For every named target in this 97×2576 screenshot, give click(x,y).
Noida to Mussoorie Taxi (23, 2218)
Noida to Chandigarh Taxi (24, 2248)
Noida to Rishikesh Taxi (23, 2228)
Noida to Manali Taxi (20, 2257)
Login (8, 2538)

Activity —
Return only the count of lines in the records that hold the word "Taxi".

Finished exercise —
4